Cyatholipus icubatus

Scientific classification
- Kingdom: Animalia
- Phylum: Arthropoda
- Subphylum: Chelicerata
- Class: Arachnida
- Order: Araneae
- Infraorder: Araneomorphae
- Family: Cyatholipidae
- Genus: Cyatholipus
- Species: C. icubatus
- Binomial name: Cyatholipus icubatus Griswold, 1987

= Cyatholipus icubatus =

- Authority: Griswold, 1987

Species of spider

Cyatholipus icubatus is a species of spider in the family Cyatholipidae. It is endemic to KwaZulu-Natal province of South Africa.

== Distribution ==
Cyatholipus icubatus is known from three locations in KwaZulu-Natal: Dlinza Forest near Eshowe, Ngome State Forest, and Ithala Game Reserve. The species occurs at elevations between 512 and 1314 metres above sea level.

== Habitat ==
The species builds small horizontal sheet webs in the understory of moist forests.

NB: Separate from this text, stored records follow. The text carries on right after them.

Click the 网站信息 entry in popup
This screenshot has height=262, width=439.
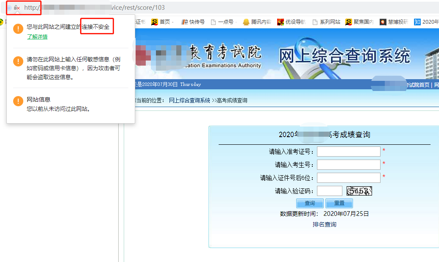[39, 99]
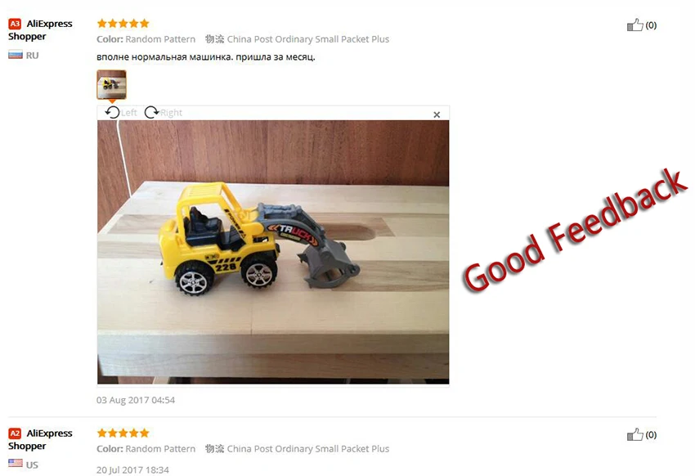Click the enlarged yellow toy truck image
This screenshot has height=476, width=695.
(x=273, y=252)
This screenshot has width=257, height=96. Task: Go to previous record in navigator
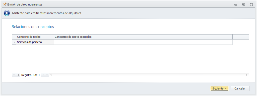[x=18, y=75]
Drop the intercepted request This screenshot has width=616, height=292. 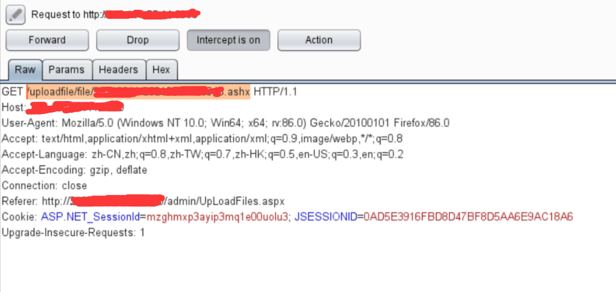[138, 40]
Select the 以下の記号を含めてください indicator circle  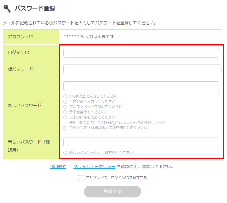(65, 117)
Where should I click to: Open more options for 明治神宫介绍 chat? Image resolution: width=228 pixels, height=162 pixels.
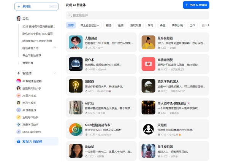point(55,48)
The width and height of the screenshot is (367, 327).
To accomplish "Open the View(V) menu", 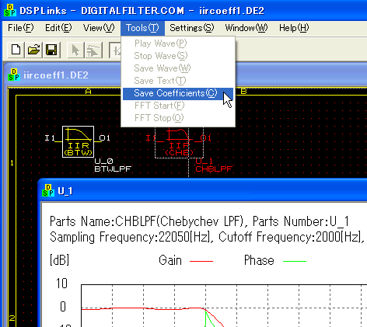I will [99, 28].
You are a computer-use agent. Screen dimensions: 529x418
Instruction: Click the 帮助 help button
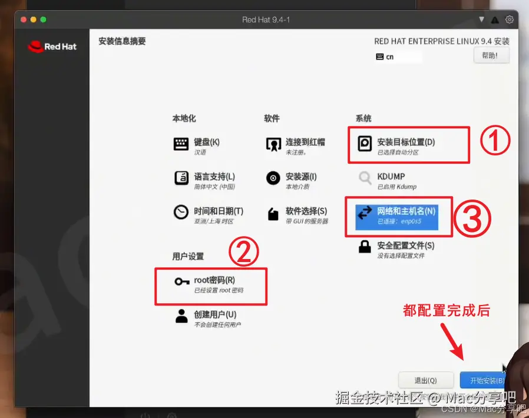point(491,54)
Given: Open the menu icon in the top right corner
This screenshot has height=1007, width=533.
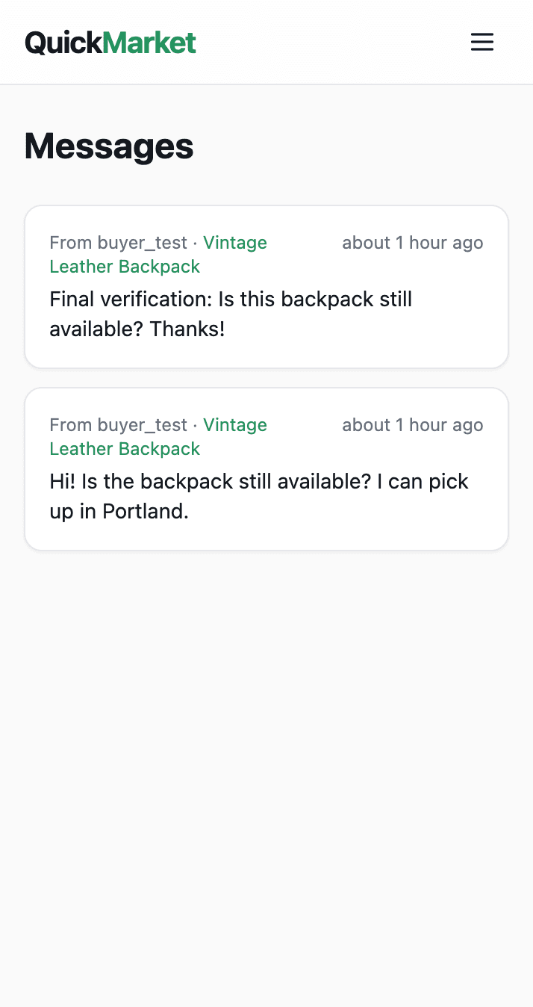Looking at the screenshot, I should [481, 42].
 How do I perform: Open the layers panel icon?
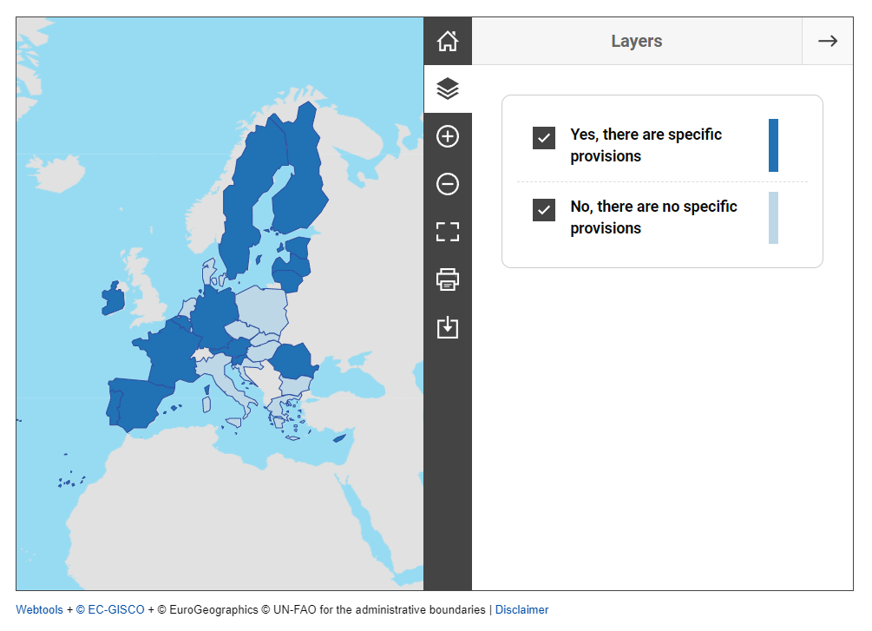[x=448, y=89]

It has been sampled from the Savanna Biome using pitfall traps.

== Conservation ==
The species is protected in three protected areas but is likely threatened by habitat loss outside these areas due to crop cultivation and deforestation for fuelwood. It is currently listed as Data Deficient due to limited sampling and the fact that only females are known.